Forum africain de l’eau : le Tchad et le Gabon en première ligne

Forum africain de l’eau : le Tchad et le Gabon en première ligne pour une souveraineté hydrique

N’Djamena, 15 juillet 2026 — Ce n’est pas un simple sommet qui s’est ouvert aujourd’hui à N’Djamena, mais le début d’une nouvelle ère pour l’Afrique. Le Forum africain de l’eau, organisé conjointement par la République du Tchad et le Groupe de la Banque mondiale, rassemble les dirigeants du continent autour d’un enjeu qui redéfinit les équilibres géopolitiques : l’accès à une ressource vitale pour des centaines de millions d’Africains.

Le Président gabonais Brice Clotaire Oligui Nguema, accueilli par les plus hautes autorités tchadiennes, a fait de ce déplacement une priorité stratégique. Son objectif ? Inscrire le Gabon dans une dynamique continentale où l’eau devient le socle d’une souveraineté renouvelée, loin des clichés sectoriels traditionnels.

Cette rencontre, placée sous le thème « De la vision à l’action », dépasse largement les cadres techniques habituels. Les chefs d’État africains, les institutions financières internationales et les acteurs du développement y débattent d’un sujet devenu central : comment financer et déployer les infrastructures hydrauliques indispensables à la croissance, à la stabilité et à l’autonomie des nations.

L’eau, nouvelle frontière de la souveraineté africaine

L’Afrique détient près de 9 % des ressources mondiales en eau douce renouvelable, mais reste paradoxalement la région où l’accès à une eau potable et à des systèmes d’assainissement modernes reste un luxe pour des millions de personnes. Cette situation, autrefois perçue comme un défi social, s’impose désormais comme un enjeu géopolitique majeur.

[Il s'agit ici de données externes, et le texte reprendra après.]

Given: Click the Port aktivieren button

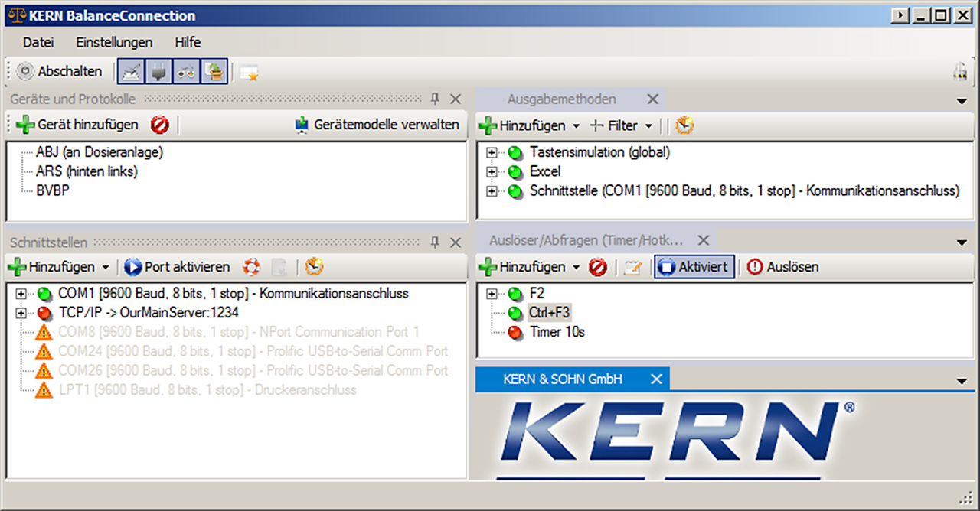Looking at the screenshot, I should click(177, 267).
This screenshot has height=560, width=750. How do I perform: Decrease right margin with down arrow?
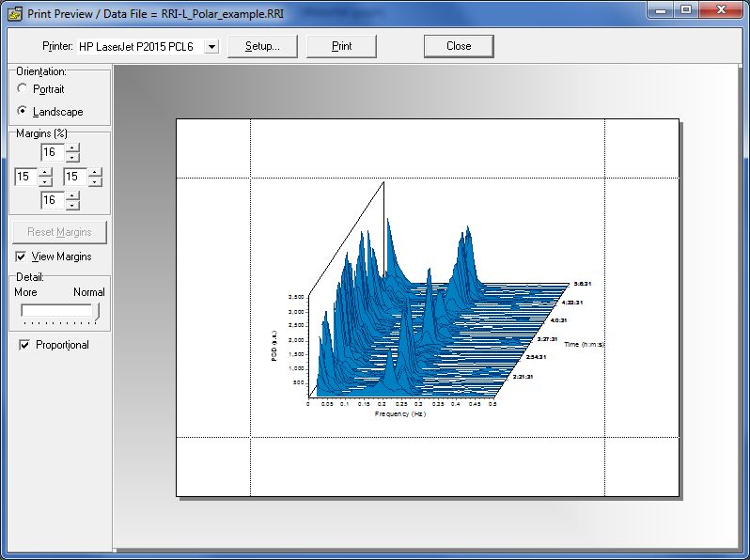coord(95,181)
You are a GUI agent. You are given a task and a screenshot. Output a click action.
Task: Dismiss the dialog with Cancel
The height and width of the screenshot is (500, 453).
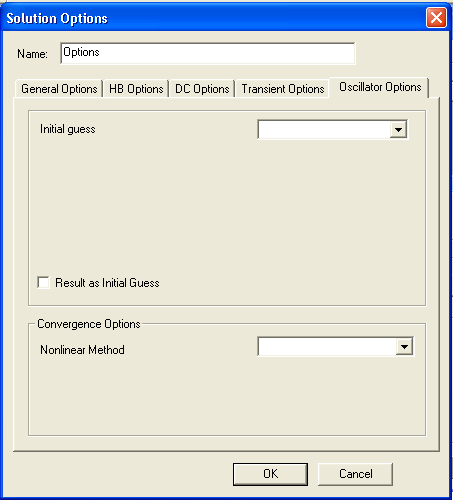point(355,474)
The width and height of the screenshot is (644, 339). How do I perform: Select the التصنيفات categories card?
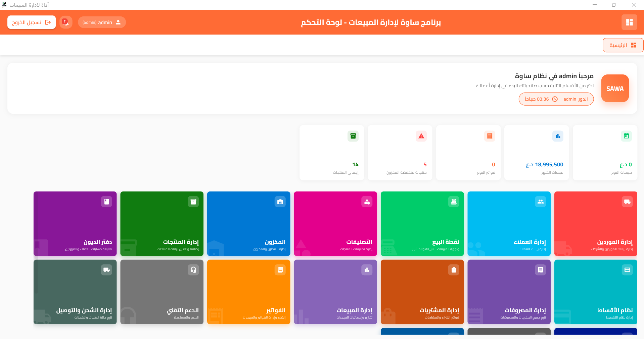[335, 224]
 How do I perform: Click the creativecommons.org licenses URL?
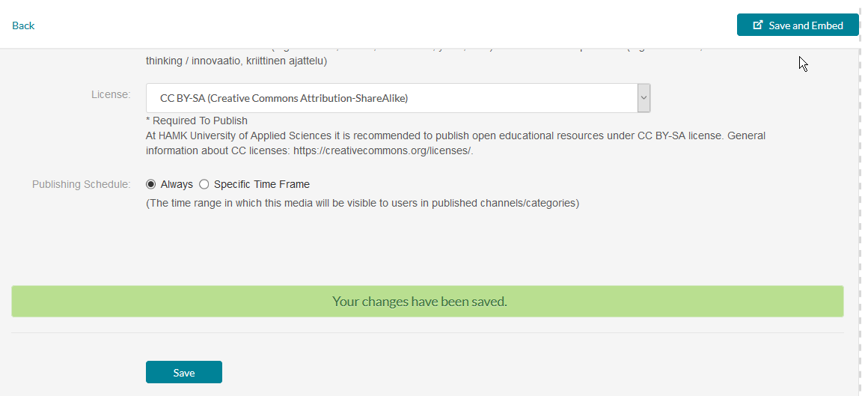click(x=383, y=150)
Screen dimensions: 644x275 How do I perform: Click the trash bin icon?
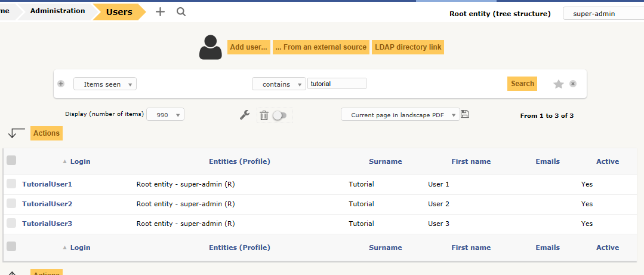(x=264, y=115)
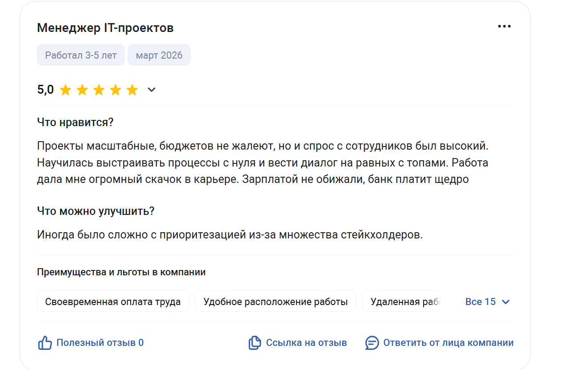588x369 pixels.
Task: Click the copy link icon
Action: point(254,343)
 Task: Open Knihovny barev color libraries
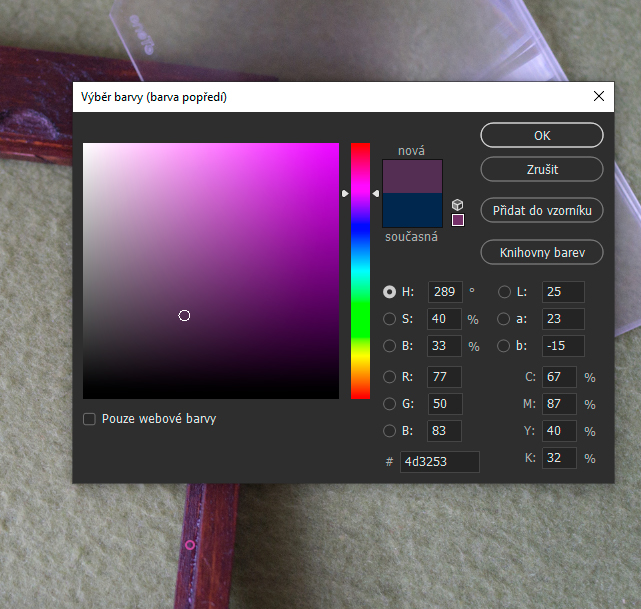[x=542, y=252]
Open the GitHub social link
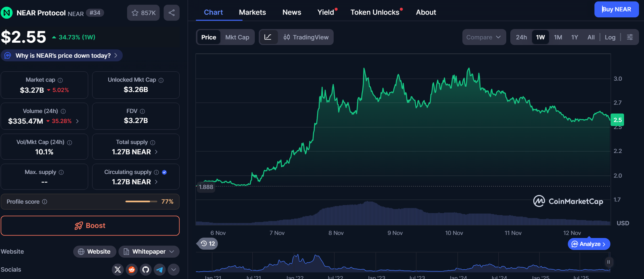The width and height of the screenshot is (644, 279). [146, 270]
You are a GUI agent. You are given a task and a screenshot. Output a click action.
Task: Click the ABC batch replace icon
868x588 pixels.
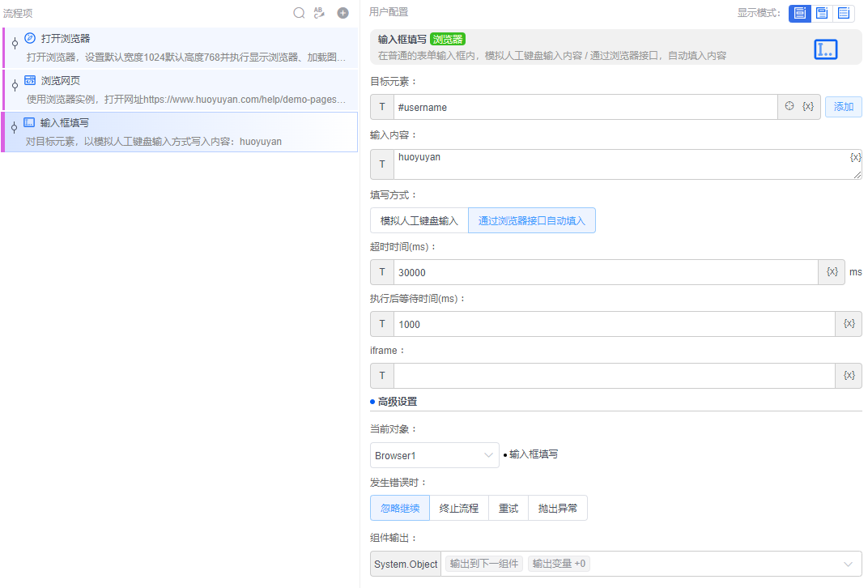click(x=319, y=13)
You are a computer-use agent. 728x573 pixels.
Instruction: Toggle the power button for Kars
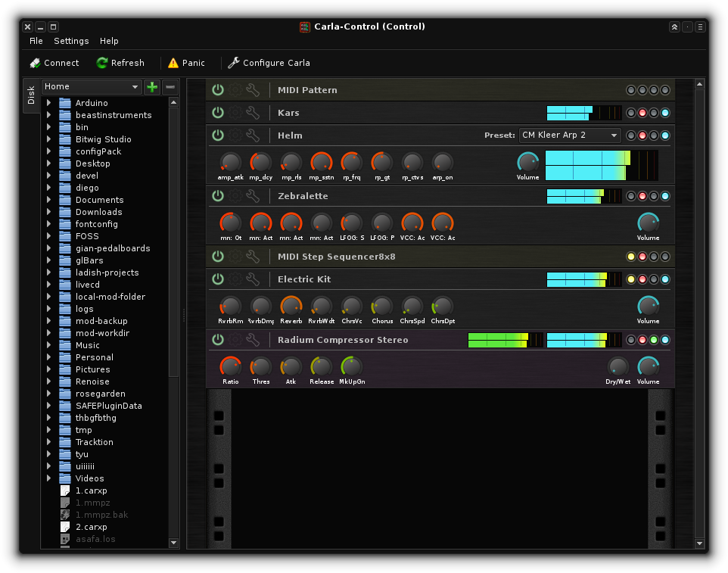218,113
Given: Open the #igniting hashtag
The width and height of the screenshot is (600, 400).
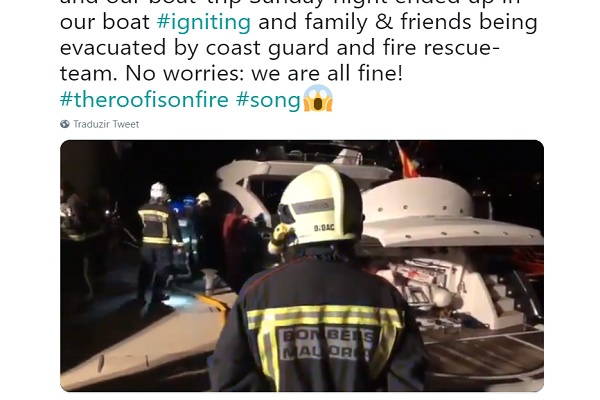Looking at the screenshot, I should pos(204,22).
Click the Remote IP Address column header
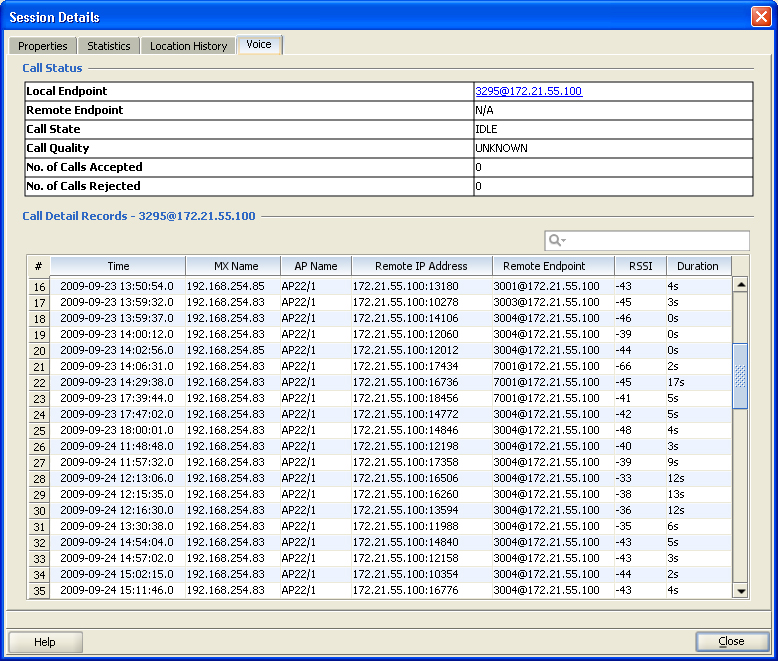This screenshot has width=778, height=661. coord(421,266)
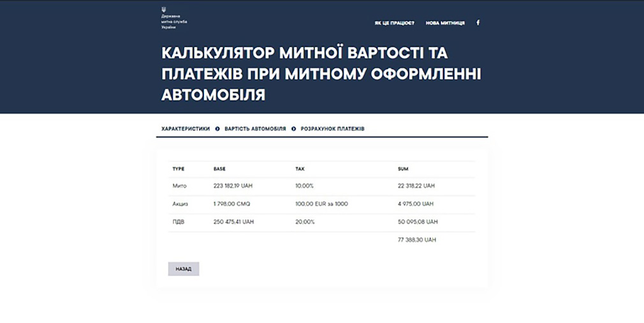Select the Акциз row label

[x=180, y=204]
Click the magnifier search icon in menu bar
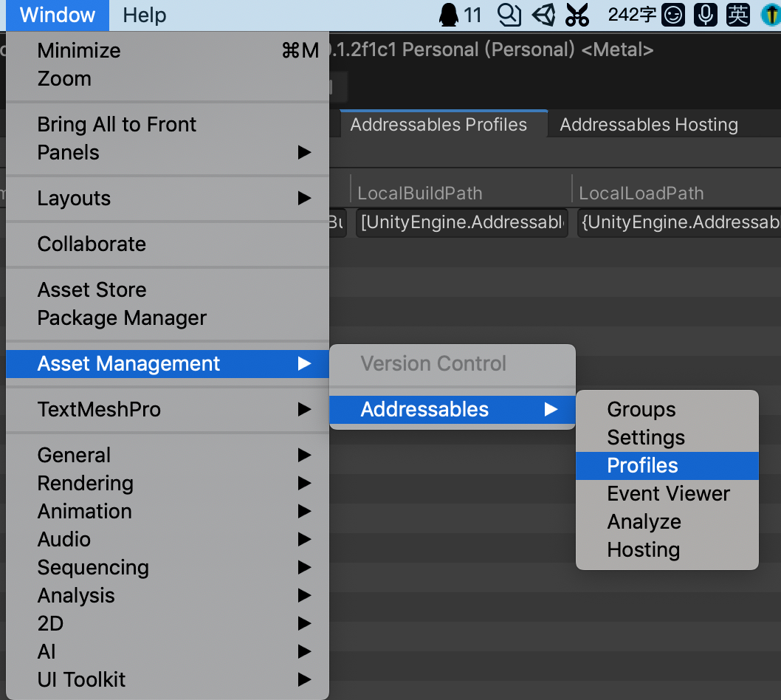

Sans eau, point d’agriculture compétitive, d’industrialisation durable ou de sécurité alimentaire. La ressource hydrique conditionne désormais la santé publique, l’éducation et même la paix sociale. Les experts s’accordent à dire que les prochains conflits ne porteront plus seulement sur les hydrocarbures ou les minerais, mais aussi sur le contrôle et la préservation des bassins fluviaux. Dans ce contexte, le Forum de N’Djamena n’est pas une réunion de plus : c’est le laboratoire où se construit une nouvelle architecture de la sécurité africaine.

Le Gabon en première ligne pour une gestion intégrée

La présence du Chef de l’État gabonais à N’Djamena s’inscrit dans la continuité des réformes engagées à Libreville pour moderniser les infrastructures hydrauliques du pays. Malgré son abondance en ressources en eau, le Gabon fait face aux défis partagés par de nombreuses nations africaines : urbanisation galopante, pression démographique et besoin criant d’investissements massifs.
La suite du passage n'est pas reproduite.